1.16.3. Discussion
The substitution is straightforward. It removes leading whitespace
from the text of the here document. The /m
modifier lets the ^ character match at the start
of each line in the string, and the /g modifier
makes the pattern-matching engine repeat the substitution as often as
it can (i.e., for every line in the here document).
($definition = << 'FINIS') =~ s/^\s+//gm;
The five varieties of camelids
are the familiar camel, his friends
the llama and the alpaca, and the
rather less well-known guanaco
and vicuña.
FINIS
Be warned: all patterns in this recipe use \s,
meaning one whitespace character, which will also match newlines.
This means they will remove any blank lines in your here document. If
you don't want this, replace \s with
[^\S\n] in the patterns.
The substitution uses the property that the result of an assignment
can be used as the lefthand side of =~. This lets
us do it all in one line, but works only when assigning to a
variable. When you're using the here document directly, it would be
considered a constant value, and you wouldn't be able to modify it.
In fact, you can't change a here document's value
unless you first put it into a variable.
Not to worry, though, because there's an easy way around this,
particularly if you're going to do this a lot in the program. Just
write a subroutine:
sub fix {
my $string = shift;
$string =~ s/^\s+//gm;
return $string;
}
print fix( << "END");
My stuff goes here
END
# With function predeclaration, you can omit the parens:
print fix << "END";
My stuff goes here
END
As with all here documents, you have to place this here document's
target (the token that marks its end, END in this
case) flush against the lefthand margin.
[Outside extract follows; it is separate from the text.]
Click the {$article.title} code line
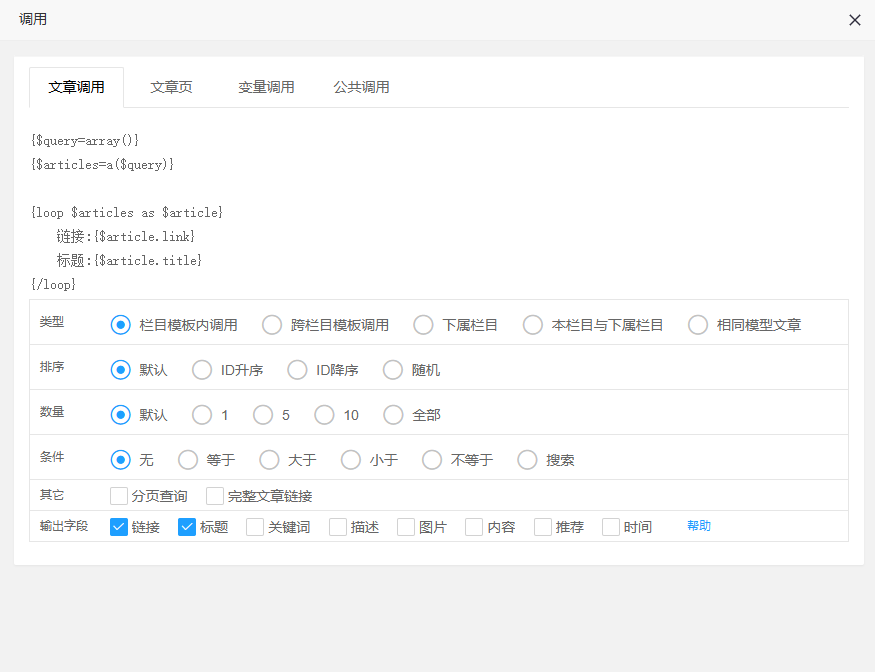This screenshot has width=875, height=672. [x=148, y=260]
To have the target indented
also, you'll have to put the same amount of whitespace in the quoted
string as you use to indent the token.
($quote = << ' FINIS') =~ s/^\s+//gm;
...we will have peace, when you and all your works have
perished--and the works of your dark master to whom you would
deliver us. You are a liar, Saruman, and a corrupter of men's
hearts. --Theoden in /usr/src/perl/taint.c
FINIS
$quote =~ s/\s+--/\n--/; #move attribution to line of its own
If you're doing this to strings that contain code you're building up
for an eval, or just text to print out, you might
not want to blindly strip all leading whitespace, because that would
destroy your indentation. Although eval wouldn't
care, your reader might.
Another embellishment is to use a special leading string for code
that stands out. For example, here we'll prepend each line with
@@@, properly indented:
if ($REMEMBER_THE_MAIN) {
$perl_main_C = dequote << ' MAIN_INTERPRETER_LOOP';
@@@ int
@@@ runops( ) {
@@@ SAVEI32(runlevel);
@@@ runlevel++;
@@@ while ( op = (*op->op_ppaddr)( ) ) ;
@@@ TAINT_NOT;
@@@ return 0;
@@@ }
MAIN_INTERPRETER_LOOP
# add more code here if you want
}
Destroying indentation also gets you in trouble with poets.
sub dequote;
$poem = dequote << EVER_ON_AND_ON;
Now far ahead the Road has gone,
And I must follow, if I can,
Pursuing it with eager feet,
Until it joins some larger way
Where many paths and errands meet.
And whither then? I cannot say.
--Bilbo in /usr/src/perl/pp_ctl.c
EVER_ON_AND_ON
print "Here's your poem:\n\n$poem\n";
Here is its sample output:
Here's your poem:
Now far ahead the Road has gone,
And I must follow, if I can,
Pursuing it with eager feet,
Until it joins some larger way
Where many paths and errands meet.
And whither then? I cannot say.
--Bilbo in /usr/src/perl/pp_ctl.c
sub dequote {
local $_ = shift;
my ($white, $leader); # common whitespace and common leading string
if (/^\s*(?:([^\w\s]+)(\s*).*\n)(?:\s*\1\2?.*\n)+$/) {
($white, $leader) = ($2, quotemeta($1));
} else {
($white, $leader) = (/^(\s+)/, '');
}
s/^\s*?$leader(?:$white)?//gm;
return $_;
}
If that pattern makes your eyes glaze over, you could always break it
up and add comments by adding /x:
if (m{
^ # start of line
\s * # 0 or more whitespace chars
(?: # begin first non-remembered grouping
( # begin save buffer $1
[^\w\s] # one character neither space nor word
+ # 1 or more of such
) # end save buffer $1
( \s* ) # put 0 or more white in buffer $2
.* \n # match through the end of first line
) # end of first grouping
(?: # begin second non-remembered grouping
\s * # 0 or more whitespace chars
\1 # whatever string is destined for $1
\2 ? # what'll be in $2, but optionally
.* \n # match through the end of the line
) + # now repeat that group idea 1 or more
$ # until the end of the line
}x
)
{
($white, $leader) = ($2, quotemeta($1));
} else {
($white, $leader) = (/^(\s+)/, '');
}
s{
^ # start of each line (due to /m)
\s * # any amount of leading whitespace
? # but minimally matched
$leader # our quoted, saved per-line leader
(?: # begin unremembered grouping
$white # the same amount
) ? # optionalize in case EOL after leader
}{ }xgm;
There, isn't that much easier to read? Well, maybe not; sometimes it
doesn't help to pepper your code with insipid comments that mirror
the code. This may be one of those cases.